Despite multiple literature reports of metabolic adaptations following weight loss, it is important to note that there is no gold standard method for its direct measurement. Metabolic adaptations represent the difference between measured and predicted RMR. To optimize its quantification, we utilized DXA data, which enabled more specific quantification of energy-expending tissues and organs to improve the prediction of RMR (34). The equations and coefficients used in the present study were previously established and validated in examinations of underweight, normal weight, and individuals with obesity (33) across adulthood (45), in several weight-loss settings (32, 35), and for the quantification of metabolic adaptations in non-obese men (19). While some of these studies estimated inner organ masses using magnetic resonance imaging, we remain confident that this present method of calculating metabolic adaptations was able to effectively compare the extent of metabolic adaptations across the intervention. To test the predictability of our model, we compared measured and predicted RMR at baseline in a presumed state of energy balance and found no systematic difference between measured and predicted RMR (p = 0.27).

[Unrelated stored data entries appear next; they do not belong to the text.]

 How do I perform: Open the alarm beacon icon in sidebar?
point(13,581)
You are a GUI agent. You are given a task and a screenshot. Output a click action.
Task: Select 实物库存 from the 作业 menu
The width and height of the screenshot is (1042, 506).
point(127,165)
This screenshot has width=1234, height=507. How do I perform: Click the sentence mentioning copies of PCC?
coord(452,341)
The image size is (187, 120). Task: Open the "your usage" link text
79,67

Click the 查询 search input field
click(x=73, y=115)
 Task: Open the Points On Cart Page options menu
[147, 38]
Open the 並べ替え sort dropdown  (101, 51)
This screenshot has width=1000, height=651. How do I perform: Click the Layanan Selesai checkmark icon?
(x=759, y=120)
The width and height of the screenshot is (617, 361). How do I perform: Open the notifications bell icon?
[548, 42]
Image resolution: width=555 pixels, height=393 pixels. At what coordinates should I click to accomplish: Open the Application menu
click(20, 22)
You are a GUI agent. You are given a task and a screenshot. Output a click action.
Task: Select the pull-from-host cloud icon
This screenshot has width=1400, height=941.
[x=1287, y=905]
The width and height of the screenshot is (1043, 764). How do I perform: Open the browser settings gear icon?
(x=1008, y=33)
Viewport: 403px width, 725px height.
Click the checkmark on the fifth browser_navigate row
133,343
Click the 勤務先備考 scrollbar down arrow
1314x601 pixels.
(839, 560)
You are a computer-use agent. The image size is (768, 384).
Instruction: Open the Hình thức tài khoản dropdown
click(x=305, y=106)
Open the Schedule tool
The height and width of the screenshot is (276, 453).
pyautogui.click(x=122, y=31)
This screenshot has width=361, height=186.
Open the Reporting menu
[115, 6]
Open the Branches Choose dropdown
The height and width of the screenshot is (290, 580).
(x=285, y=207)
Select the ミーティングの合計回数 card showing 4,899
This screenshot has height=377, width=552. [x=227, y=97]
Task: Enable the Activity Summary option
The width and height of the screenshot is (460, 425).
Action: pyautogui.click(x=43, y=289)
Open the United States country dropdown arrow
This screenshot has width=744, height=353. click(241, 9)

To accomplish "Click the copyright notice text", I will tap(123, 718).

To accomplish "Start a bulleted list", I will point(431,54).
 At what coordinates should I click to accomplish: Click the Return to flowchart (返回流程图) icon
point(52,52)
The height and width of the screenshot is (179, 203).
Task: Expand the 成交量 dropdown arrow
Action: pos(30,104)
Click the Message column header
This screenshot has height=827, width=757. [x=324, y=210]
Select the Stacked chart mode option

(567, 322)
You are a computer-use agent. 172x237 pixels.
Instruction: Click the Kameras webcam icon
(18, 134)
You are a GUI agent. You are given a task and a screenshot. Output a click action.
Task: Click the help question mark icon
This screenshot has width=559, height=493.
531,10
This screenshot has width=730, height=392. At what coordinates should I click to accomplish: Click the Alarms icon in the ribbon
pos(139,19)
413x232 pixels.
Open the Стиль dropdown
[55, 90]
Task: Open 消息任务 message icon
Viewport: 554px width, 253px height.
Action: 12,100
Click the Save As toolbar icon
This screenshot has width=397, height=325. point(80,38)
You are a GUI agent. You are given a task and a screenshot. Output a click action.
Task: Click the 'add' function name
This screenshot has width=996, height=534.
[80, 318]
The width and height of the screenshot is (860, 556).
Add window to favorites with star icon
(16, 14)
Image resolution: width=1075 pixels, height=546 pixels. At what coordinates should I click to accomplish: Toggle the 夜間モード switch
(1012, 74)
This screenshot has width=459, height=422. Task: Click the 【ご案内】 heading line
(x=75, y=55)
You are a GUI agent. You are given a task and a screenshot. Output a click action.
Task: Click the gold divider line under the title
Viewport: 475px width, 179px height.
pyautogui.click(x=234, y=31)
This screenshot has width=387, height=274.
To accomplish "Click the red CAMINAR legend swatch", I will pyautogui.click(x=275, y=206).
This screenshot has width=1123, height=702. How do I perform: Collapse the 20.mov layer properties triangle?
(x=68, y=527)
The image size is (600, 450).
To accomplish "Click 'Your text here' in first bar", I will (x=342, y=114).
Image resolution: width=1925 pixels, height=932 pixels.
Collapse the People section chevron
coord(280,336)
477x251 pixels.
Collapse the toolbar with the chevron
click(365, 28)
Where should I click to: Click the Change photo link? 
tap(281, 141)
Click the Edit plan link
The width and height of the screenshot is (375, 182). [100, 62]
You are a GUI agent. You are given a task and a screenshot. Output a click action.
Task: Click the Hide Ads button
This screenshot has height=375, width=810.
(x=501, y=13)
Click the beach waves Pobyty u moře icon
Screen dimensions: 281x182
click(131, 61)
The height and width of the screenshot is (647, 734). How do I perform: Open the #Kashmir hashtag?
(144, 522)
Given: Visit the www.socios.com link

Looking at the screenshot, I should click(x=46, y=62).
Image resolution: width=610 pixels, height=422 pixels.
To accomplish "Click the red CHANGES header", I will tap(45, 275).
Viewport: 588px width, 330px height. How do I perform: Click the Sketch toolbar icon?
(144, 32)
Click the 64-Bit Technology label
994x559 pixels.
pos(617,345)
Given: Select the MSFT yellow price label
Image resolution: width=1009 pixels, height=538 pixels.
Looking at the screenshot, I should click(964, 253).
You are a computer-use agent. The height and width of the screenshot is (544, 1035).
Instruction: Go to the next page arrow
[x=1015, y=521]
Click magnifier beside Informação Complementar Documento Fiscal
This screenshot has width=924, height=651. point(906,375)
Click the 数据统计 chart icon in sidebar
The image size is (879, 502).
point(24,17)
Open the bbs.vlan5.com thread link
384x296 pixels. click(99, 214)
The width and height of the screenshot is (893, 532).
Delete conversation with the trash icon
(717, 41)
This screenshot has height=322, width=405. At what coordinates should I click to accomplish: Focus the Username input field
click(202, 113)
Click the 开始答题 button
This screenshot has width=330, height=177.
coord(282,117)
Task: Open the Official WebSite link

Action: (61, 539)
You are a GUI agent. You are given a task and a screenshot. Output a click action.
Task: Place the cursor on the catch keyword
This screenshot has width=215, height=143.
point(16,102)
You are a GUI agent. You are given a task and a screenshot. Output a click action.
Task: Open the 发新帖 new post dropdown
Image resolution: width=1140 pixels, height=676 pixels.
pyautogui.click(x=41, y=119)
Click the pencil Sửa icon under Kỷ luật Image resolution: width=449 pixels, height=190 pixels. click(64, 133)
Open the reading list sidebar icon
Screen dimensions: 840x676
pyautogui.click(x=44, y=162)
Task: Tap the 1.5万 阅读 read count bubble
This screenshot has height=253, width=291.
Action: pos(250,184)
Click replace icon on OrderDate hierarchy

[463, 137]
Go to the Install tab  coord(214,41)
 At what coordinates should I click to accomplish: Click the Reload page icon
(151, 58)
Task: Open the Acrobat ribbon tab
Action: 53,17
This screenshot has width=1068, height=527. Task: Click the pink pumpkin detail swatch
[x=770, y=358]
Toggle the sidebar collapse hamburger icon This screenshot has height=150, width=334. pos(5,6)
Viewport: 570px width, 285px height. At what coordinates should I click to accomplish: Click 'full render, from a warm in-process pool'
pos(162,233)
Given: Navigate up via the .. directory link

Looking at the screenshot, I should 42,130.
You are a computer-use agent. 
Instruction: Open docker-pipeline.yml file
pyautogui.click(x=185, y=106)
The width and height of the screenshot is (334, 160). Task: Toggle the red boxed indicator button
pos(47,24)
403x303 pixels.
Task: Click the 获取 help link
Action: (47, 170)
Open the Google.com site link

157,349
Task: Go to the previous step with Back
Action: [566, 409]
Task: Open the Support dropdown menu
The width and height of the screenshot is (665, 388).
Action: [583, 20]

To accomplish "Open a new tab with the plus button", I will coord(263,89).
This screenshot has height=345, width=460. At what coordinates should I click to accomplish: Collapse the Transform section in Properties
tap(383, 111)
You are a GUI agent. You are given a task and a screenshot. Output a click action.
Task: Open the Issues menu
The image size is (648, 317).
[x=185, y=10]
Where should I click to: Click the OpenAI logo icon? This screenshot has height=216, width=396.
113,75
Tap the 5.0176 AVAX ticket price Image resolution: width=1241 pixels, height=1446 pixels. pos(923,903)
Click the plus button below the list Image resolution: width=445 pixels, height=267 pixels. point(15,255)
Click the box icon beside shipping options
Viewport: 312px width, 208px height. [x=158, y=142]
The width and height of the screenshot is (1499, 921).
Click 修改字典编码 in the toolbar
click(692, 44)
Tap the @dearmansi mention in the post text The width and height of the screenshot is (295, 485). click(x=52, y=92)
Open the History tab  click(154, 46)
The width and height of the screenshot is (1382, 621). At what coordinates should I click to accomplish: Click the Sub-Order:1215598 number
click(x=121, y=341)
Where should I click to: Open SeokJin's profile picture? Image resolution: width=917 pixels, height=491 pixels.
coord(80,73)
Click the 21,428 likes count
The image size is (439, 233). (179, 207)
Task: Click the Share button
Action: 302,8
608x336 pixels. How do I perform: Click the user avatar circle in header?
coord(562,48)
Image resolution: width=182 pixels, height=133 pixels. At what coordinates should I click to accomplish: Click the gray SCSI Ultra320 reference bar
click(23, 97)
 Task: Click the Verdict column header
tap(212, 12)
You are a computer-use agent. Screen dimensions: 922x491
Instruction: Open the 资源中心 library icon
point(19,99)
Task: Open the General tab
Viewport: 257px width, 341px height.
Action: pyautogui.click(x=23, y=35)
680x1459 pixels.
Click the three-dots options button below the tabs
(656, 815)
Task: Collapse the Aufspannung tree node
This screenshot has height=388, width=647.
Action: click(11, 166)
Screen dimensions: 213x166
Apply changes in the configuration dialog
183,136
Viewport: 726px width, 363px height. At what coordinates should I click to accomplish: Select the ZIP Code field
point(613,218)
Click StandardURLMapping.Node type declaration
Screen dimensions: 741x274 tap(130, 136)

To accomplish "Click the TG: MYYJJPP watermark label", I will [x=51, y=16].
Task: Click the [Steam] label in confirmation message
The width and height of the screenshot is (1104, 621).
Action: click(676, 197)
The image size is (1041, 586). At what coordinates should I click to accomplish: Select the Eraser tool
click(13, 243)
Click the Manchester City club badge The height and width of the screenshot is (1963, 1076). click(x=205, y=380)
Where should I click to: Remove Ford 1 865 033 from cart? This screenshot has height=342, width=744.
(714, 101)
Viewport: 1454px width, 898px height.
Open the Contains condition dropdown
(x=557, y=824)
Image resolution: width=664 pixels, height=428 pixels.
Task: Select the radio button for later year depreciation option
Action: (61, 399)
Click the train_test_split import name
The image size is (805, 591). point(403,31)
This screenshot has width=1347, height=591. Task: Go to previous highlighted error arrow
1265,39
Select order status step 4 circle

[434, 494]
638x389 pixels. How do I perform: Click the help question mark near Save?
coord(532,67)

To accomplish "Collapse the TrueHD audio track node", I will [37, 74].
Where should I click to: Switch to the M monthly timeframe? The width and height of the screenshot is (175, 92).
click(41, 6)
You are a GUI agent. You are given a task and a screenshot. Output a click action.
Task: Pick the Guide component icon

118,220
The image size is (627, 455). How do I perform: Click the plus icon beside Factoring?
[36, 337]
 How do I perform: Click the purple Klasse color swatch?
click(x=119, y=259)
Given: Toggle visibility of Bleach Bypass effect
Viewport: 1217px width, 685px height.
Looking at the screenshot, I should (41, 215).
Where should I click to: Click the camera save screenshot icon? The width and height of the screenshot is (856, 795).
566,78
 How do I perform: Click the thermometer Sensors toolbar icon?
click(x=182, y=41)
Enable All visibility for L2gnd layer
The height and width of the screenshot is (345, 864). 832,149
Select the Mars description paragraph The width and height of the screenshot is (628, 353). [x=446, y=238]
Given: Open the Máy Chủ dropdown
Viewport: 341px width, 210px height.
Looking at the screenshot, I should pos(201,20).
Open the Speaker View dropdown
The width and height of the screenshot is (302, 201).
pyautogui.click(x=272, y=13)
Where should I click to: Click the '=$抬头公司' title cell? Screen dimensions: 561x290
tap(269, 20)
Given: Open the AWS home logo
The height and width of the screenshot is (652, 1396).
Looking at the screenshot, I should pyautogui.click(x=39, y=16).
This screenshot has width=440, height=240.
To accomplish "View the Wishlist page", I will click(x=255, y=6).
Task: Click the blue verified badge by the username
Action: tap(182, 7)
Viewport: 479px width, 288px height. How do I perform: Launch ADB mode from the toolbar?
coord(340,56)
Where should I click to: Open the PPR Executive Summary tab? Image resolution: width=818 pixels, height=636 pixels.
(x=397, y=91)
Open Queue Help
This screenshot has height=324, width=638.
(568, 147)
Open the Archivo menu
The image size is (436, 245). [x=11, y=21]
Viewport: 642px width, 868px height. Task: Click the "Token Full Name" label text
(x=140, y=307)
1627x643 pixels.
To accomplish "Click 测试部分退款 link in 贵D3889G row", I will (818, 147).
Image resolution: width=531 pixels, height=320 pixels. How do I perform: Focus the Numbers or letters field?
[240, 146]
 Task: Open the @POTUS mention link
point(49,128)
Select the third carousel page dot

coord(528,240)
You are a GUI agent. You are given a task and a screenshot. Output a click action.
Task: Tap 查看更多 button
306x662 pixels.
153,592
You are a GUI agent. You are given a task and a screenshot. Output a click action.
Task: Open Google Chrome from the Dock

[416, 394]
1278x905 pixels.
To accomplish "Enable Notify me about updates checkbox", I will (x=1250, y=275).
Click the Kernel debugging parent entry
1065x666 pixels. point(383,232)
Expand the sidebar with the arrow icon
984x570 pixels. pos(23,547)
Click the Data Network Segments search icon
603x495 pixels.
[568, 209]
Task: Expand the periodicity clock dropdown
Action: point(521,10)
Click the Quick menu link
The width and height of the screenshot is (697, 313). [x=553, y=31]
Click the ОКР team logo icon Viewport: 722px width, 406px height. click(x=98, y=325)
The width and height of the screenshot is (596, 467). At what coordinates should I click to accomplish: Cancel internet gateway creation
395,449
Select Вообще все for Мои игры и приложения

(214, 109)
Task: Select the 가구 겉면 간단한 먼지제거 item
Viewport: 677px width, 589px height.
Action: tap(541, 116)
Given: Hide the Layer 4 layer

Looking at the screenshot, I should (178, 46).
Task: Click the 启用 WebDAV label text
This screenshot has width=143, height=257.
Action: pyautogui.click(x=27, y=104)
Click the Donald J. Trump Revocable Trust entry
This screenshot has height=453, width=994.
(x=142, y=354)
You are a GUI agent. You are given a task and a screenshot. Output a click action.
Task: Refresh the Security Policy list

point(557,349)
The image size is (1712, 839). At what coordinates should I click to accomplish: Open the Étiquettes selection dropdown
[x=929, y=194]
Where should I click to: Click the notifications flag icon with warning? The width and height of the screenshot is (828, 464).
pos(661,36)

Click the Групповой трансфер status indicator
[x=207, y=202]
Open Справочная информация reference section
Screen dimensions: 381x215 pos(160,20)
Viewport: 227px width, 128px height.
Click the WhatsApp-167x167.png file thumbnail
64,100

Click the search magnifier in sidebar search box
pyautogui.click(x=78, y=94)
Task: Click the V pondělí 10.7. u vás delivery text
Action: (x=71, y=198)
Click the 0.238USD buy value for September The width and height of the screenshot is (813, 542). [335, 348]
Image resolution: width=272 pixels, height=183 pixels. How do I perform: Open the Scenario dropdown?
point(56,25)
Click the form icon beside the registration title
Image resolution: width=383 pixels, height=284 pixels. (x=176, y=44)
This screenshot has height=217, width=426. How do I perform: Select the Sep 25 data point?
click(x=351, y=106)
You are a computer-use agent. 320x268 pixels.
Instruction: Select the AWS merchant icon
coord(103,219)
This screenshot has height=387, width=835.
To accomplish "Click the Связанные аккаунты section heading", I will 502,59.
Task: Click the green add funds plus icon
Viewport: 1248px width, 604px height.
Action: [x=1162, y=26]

While the present analysis describes the contribution of changes in energy-expending tissues and organs and metabolic adaptations to the reduction in RMR in a large caloric restriction trial, it was conducted in non-obese individuals, whose weight loss requirements are not the same as individuals with obesity. However, given that changes in non-adipose tissues tend to be greater in leaner individuals (46), the non-obese study population allowed us to examine a wider spectrum of body composition changes and ascertain how their contribution to RMR reductions during weight loss varies depending on whether they are lost or preserved. Further, the way in which caloric restriction was attained was not tightly controlled. However, our analysis focused on the two additive components of RMR reduction occurring secondary to weight loss, irrespective of how weight loss was achieved.